Passage for review
______

There's no evidence that lawmakers contacted Hamburg on MiMedx's behalf before she left the agency in April 2015.

But FDA records show Isakson personally made three inquiries to the agency that year on behalf of Petit. The senator contacted Tom Kraus, the FDA's chief of staff, in February to ask for a status update on Petit's request for documents under the Freedom of Information Act. That month, Isakson also inquired about some FDA draft guidance that was of concern to Petit. In October, the senator again inquired about the status of a Petit FOIA request.

Isakson would have provided the same assistance for any constituent, said Maddox, his spokeswoman.

The VA then made business difficult for MiMedx again. In 2016, the agency tightened its rules governing how and when it purchases and stores medical supplies. MiMedx had products worth millions of dollars on shelves at VA hospitals and had already booked some of that as revenue, according to two former employees. The rule change meant that at least some of those products would be sent back, resulting in a revenue hit for the company, they said.

Petit again turned to Isakson, who has overseen the Veterans' Affairs Committee since 2015. The constituent's concerns were relayed to that committee. In May 2016, a staffer on the committee in turn received a briefing from the agency about its overall acquisition strategy, Maddox said in response to questions from Bloomberg News. Isakson's outreach to the committee was reported earlier by the Wall Street Journal.

______

Actions to take
• 1. Copy out word for word the part of the MiMedx passage starting with "There's no evidence" and going on through "Maddox, his spokeswoman.".
• 2. Do these statements agree with the MiMedx passage? Answer yes or no for each and quote the words that decide it. (a) In February, Isakson contacted the FDA's chief of staff to ask about the status of a Freedom of Information Act request. (b) The VA tightened its rules on purchasing and storing medical supplies in 2015. (c) Isakson has overseen the Veterans' Affairs Committee since 2015.

Records
______

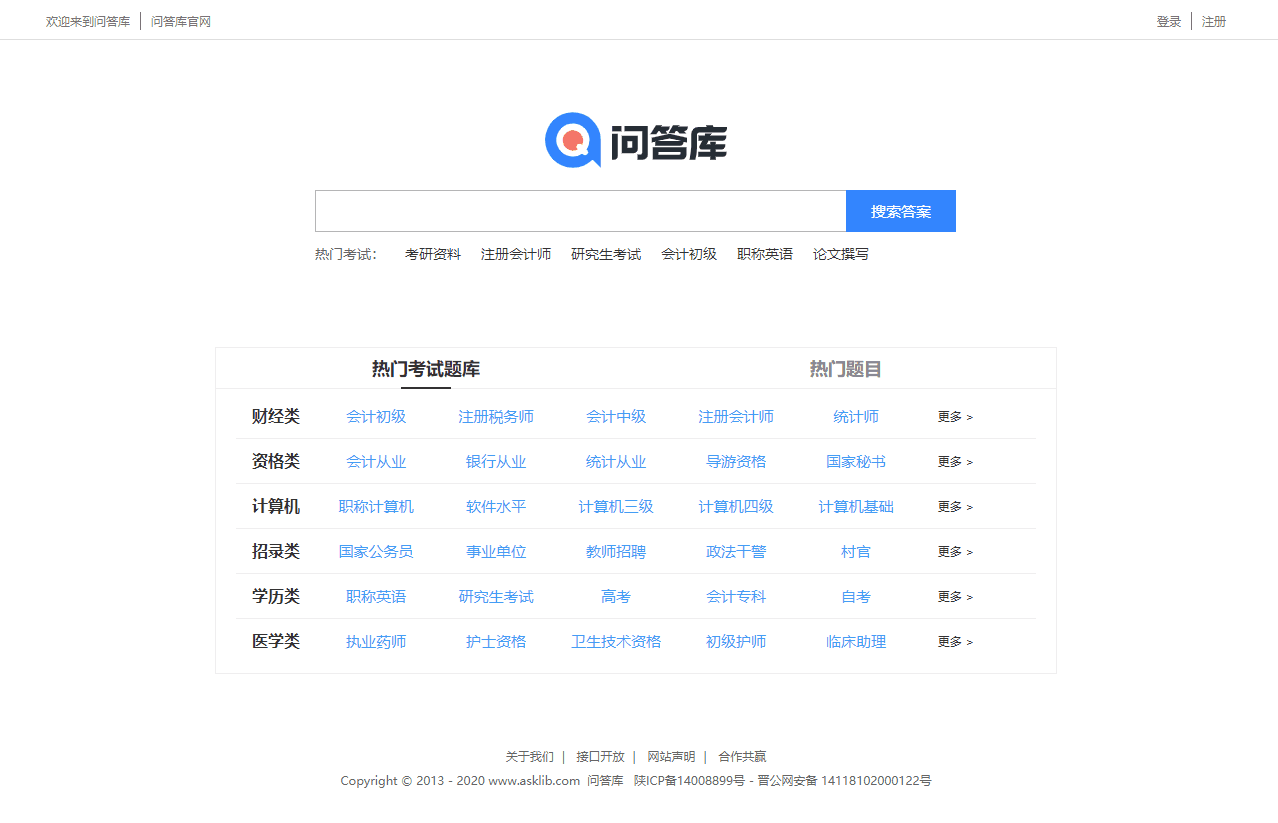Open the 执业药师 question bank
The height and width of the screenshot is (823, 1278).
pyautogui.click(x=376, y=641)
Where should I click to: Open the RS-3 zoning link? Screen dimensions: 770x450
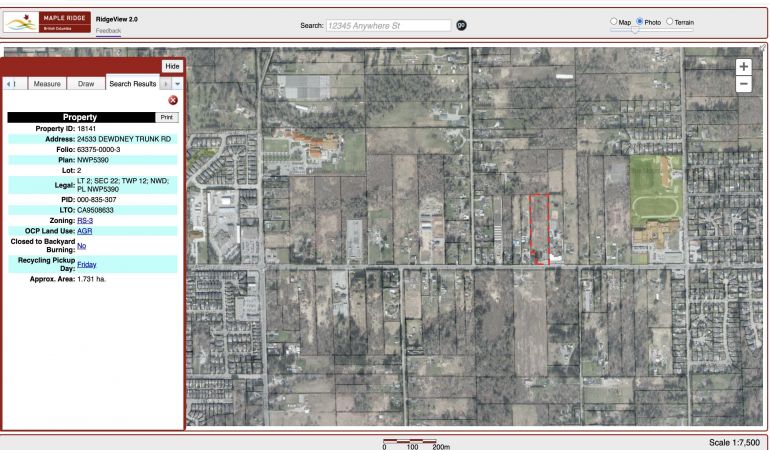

______

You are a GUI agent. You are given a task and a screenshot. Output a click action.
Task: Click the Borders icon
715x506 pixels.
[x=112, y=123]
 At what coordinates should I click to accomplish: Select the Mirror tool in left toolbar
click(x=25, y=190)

______

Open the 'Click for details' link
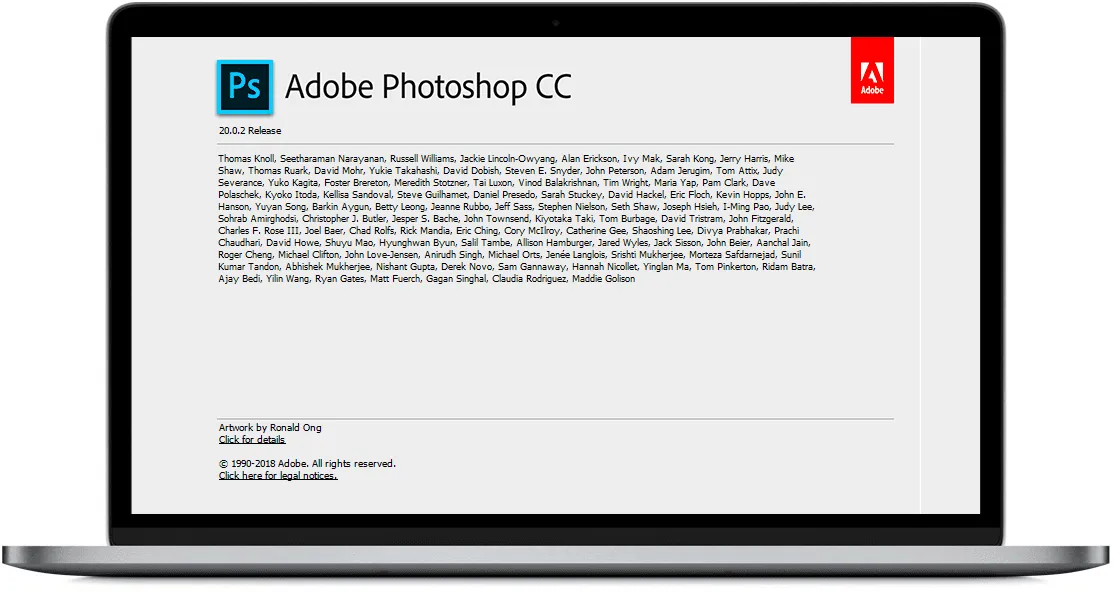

______

Answers to the exercise
• 1.
There's no evidence that lawmakers contacted Hamburg on MiMedx's behalf before she left the agency in April 2015.

But FDA records show Isakson personally made three inquiries to the agency that year on behalf of Petit. The senator contacted Tom Kraus, the FDA's chief of staff, in February to ask for a status update on Petit's request for documents under the Freedom of Information Act. That month, Isakson also inquired about some FDA draft guidance that was of concern to Petit. In October, the senator again inquired about the status of a Petit FOIA request.

Isakson would have provided the same assistance for any constituent, said Maddox, his spokeswoman.

• 2.
(a) Yes: "The senator contacted Tom Kraus, the FDA's chief of staff, in February to ask for a status update on Petit's request for documents under the Freedom of Information Act."
(b) No: "In 2016, the agency tightened its rules governing how and when it purchases and stores medical supplies."
(c) Yes: "who has overseen the Veterans' Affairs Committee since 2015"